The work of a priest is “almost impossible unless there is humour, humanity, honesty”, a member the Association of Catholic Priests (ACP) leadership team has commented.
Augusinian priest Fr Séamus Ahearne was expressing his support for a recent observation by the Catholic Archbishop of Dublin Diarmuid Martin, who said the willingness of Pope Francis "to break away from accepted traditions" was a cause of disquiet among some priests.
In an address last month at the Catholic Leadership Centre in Melbourne, Archbishop Martin spoke of a curate in Dublin who was "not at all happy with some of the utterances of Pope Francis, which he felt were not in line with what he had learned in the seminary, and he felt that this was making the faithful insecure and even encouraging those who do not hold the orthodox Catholic belief to challenge traditional teaching".

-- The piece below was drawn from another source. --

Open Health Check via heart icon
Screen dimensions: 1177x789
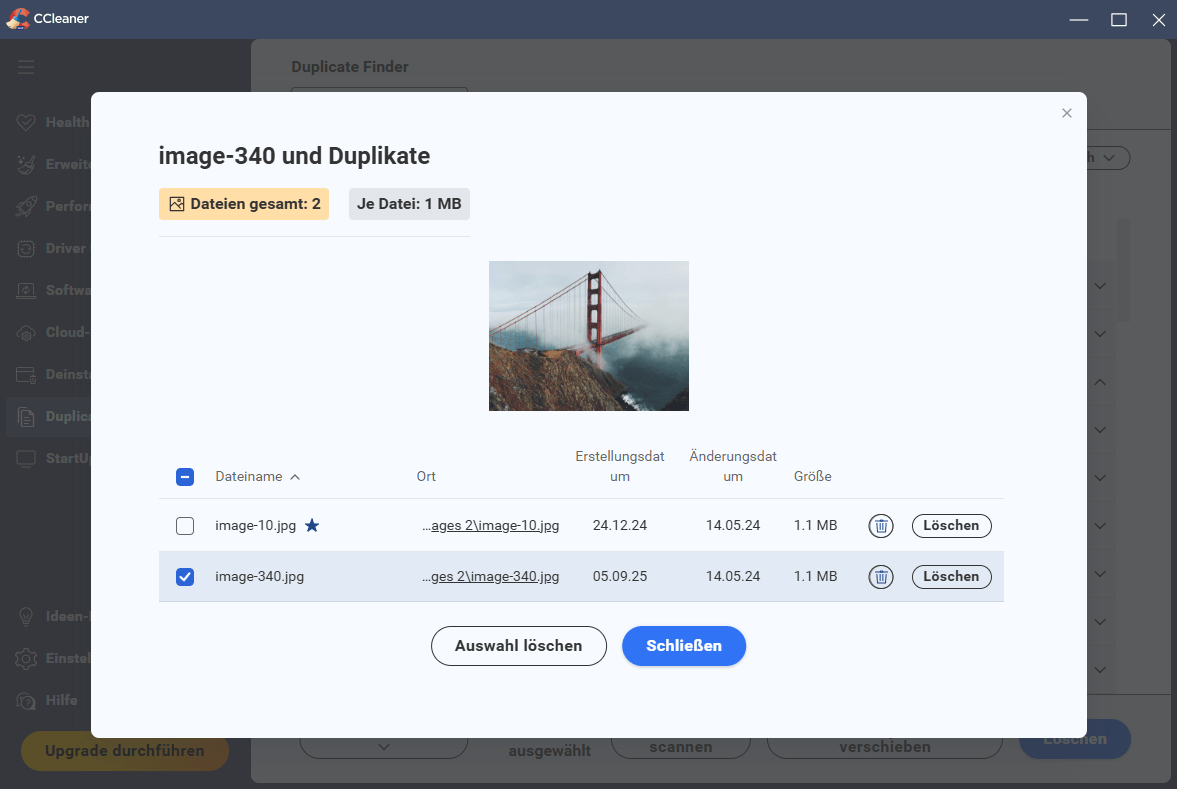[27, 123]
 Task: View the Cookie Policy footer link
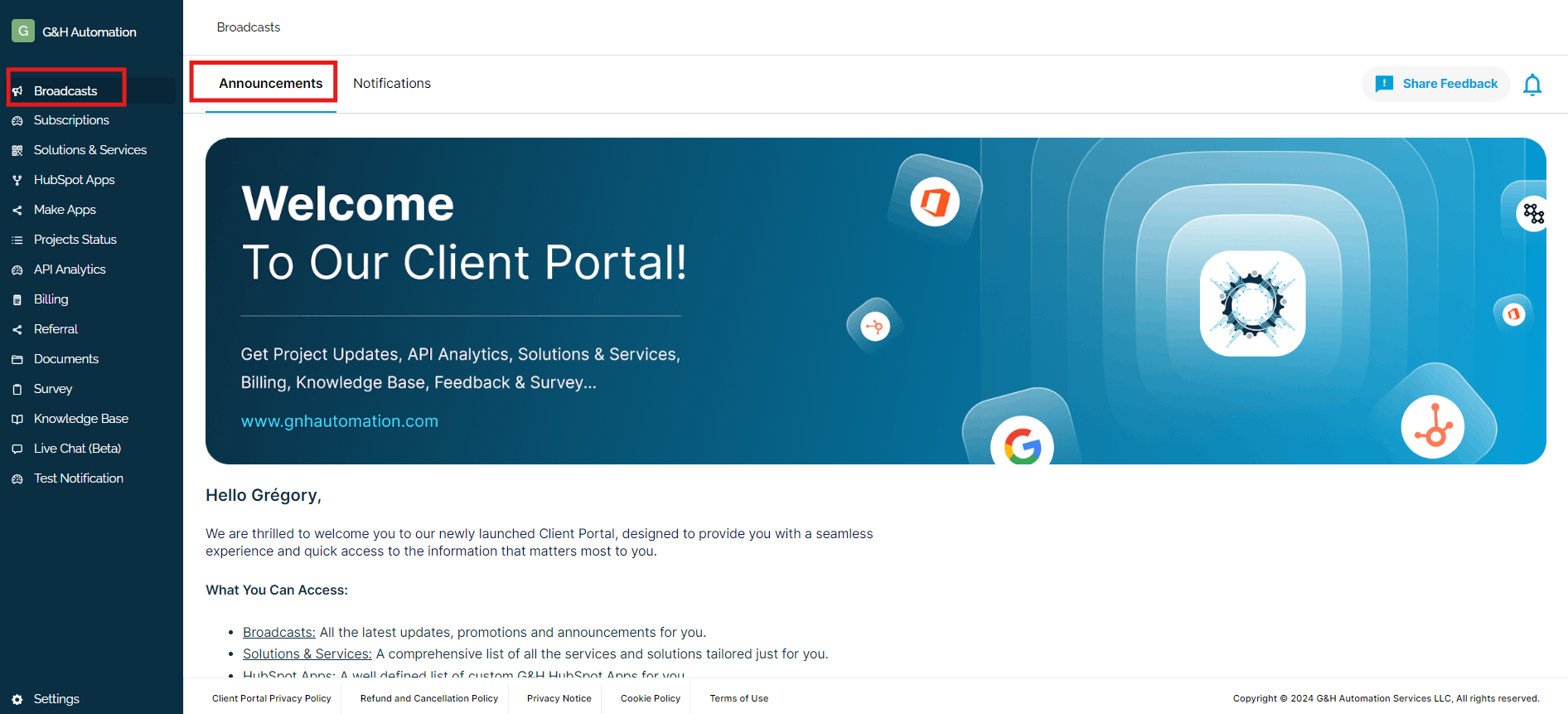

Fr Ahearne said the archbishop’s observations were “apt”.
He said younger priests were “very few and some embrace a very traditionalist view of Church. It is understandable too because there is great insecurity among the young. They need certainties. We don’t have them.”
Fr Ahearne, parish priest at Rivermount in Finglas, Dublin, said: “Priesting is almost impossible unless there is humour, humanity, honesty. Life has to be flexible and adaptable. Liturgy has to be tailor-made to the experiences of people - it is never monastic. The rigidities are of no use and are destructive. Faith-life is very untidy as is every life and every family and every parish.”
He recalled how the ACP was formed with the aims of trying to live the vision of the Second Vatican Council. "We now find that much of what we have said is echoed by Francis. He has indeed 'stolen our clothes'."
The ACP were “at home with his language and his challenge”, he said.